Acrylic medium, inkjet print pigment, magnets, steel pipes and hand-bent engraved plexiglass.

14 sets, various sizes, the majority of the works individually measure approx. 10.5 x 15 - 40 x 21 cm.




In the seven years I have lived in Norway, my mother has never visited. We each carry imagined versions of the other's life, fragments built from distance, absence, and memory. So, I proposed we exchange postcards. Each one carries a landscape, a person, or a dish, written from where I am, received from where she is.

These postcards begin with photographs taken on film, fragments of my everyday. I print them digitally on paper, layer paint over the surface, then remove the paper fibres. What remains are dried pigments, transferred ink, and traces of what was washed away and what insisted on staying. These layered images hold the textures of my daily life in Norway, perhaps ones she has never seen.

The exchange began in the spring of 2024, as the snow began to melt. The photographs span the past three years and will continue, until the day she arrives.

There is physical distance. There is temporal distance. There is imagination.

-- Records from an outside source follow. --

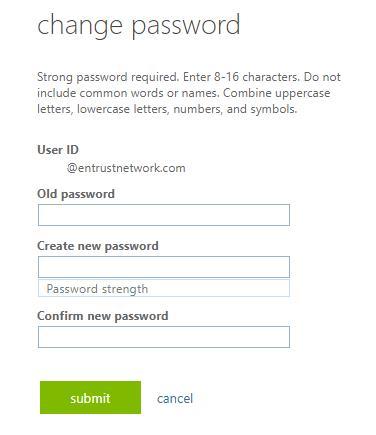Click the cancel link
This screenshot has height=435, width=376.
click(x=175, y=398)
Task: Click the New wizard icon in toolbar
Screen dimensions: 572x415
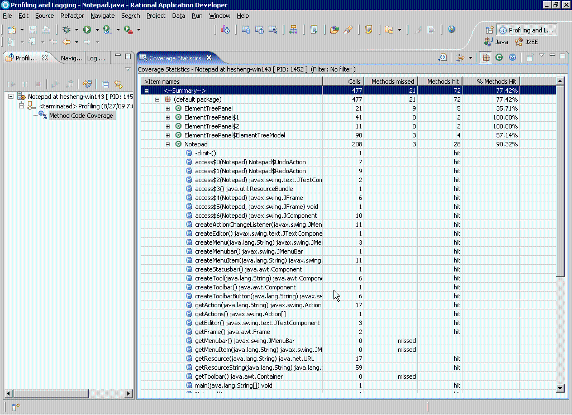Action: point(12,30)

And there is longing.


* Part of As the Crow Flies (2025-) is a series of process-based works, adaptable to different contexts with varied selections from the series.

* This work was exhibited at Yáo Alternative Space, Taichung, Taiwan, as part of the group exhibition Candlelight, Postcards, and the West Coast in 2025.

*This exhibition is supported by the Taichung City Government Cultural Affairs Bureau and the Office for Contemporary Art Norway (OCA).